The Cost of the Strangler Fig Is Time — But So Is the Cost of Risk
The strangler-fig approach extends the total migration timeline compared to a big-bang rewrite. The PayStream migration took 18 months versus an estimated 14-month big-bang path. A retrospective stakeholder asked whether, knowing the outcome, we would have said yes to the shorter big-bang path. The answer is no — and the reason is instructive. A 14-month big-bang path carries no interim improvement and no production evidence that the replacement system works under real load. An 18-month strangler-fig delivers measurable outcomes every three months, reduces business risk continuously, and — critically — allows the leadership team to validate decisions with real evidence at every step. Extended timeline is a genuine cost, but it is a cost that delivers compounding safety benefits the big-bang path cannot deliver.

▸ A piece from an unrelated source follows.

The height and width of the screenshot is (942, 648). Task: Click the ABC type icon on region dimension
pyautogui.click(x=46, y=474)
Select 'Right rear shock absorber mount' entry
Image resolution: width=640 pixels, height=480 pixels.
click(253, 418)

Organizational Change Is as Important as Technical Change
This case study has focused largely on technical architecture decisions, which reflects the nature of the engagement as a platform transformation. Structurally, the organizational components — team structure, deployment practices, SLAs, headcount planning — required the same intensity of design consideration as every API gateway and event type. The engineering team that began this engagement in 2024 was not operationally capable of operating a heterogeneous multi-service platform regardless of how the architecture was designed. Building the operational discipline — on-call culture, deployment hygiene, SLO frameworks, incident management — happened in parallel with the technical work, and the schedule was calibrated to give that work room. Technical transformation without operational transformation is a migration, not an evolution. The teams that succeed at the migration but fail at the operational discipline tend to re-impose the same organizational constraints a year later regardless of how modern their technology stack is.
Conclusion
The PayStream case study is a narrative of deliberate architectural evolution rather than disruptive reinvention. The strangler-fig migration pattern, the event backbone as a platform commitment, shadow traffic as a validation strategy, and the SLO-driven deployment cycle were not chosen because they are fashionable — each was chosen because it addressed a specific, measured constraint in the platform that could not be addressed in any other way.

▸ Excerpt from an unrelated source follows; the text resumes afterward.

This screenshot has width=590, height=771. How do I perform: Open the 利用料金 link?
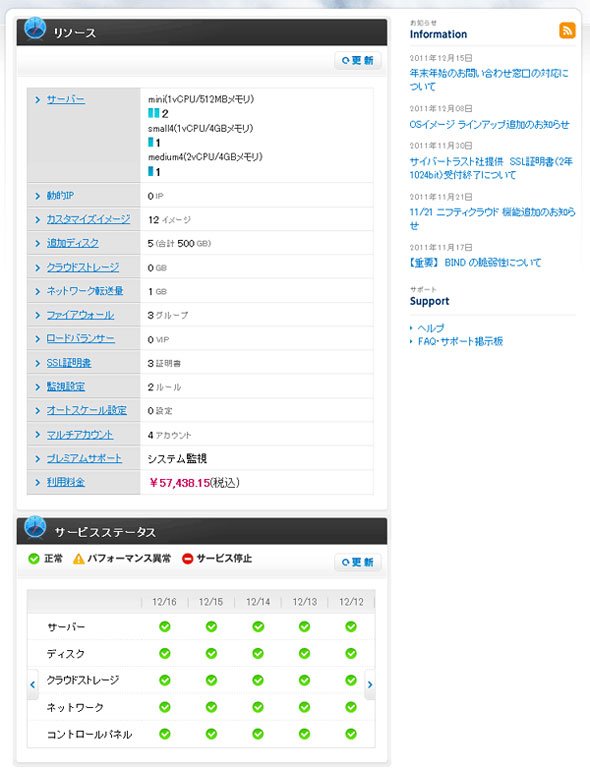(x=66, y=482)
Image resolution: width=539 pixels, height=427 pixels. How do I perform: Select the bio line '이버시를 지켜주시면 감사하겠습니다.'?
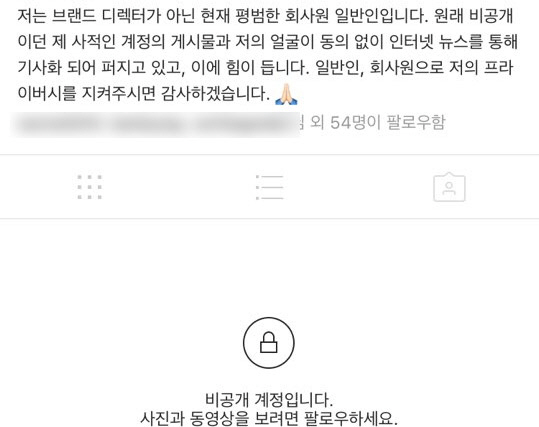coord(144,93)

The metrics speak for themselves but they also understate the story. The real outcome was not the reduction in latency or the cost savings — those were operational outcomes. The structural outcome was what the platform enabled afterward:_two years of sustained organic growth without requiring another round of infrastructure investment, six new engineering team members supported by a mature deployment and observability foundation, and an engineering team that stopped firefighting and started building features relevant to their clients. For any technology leader considering a cloud transformation, the case for starting with a clear strategy, a comprehensive observability foundation, and a migration pattern that keeps the existing system running throughout is a stronger case than any single technical decision could make on its own.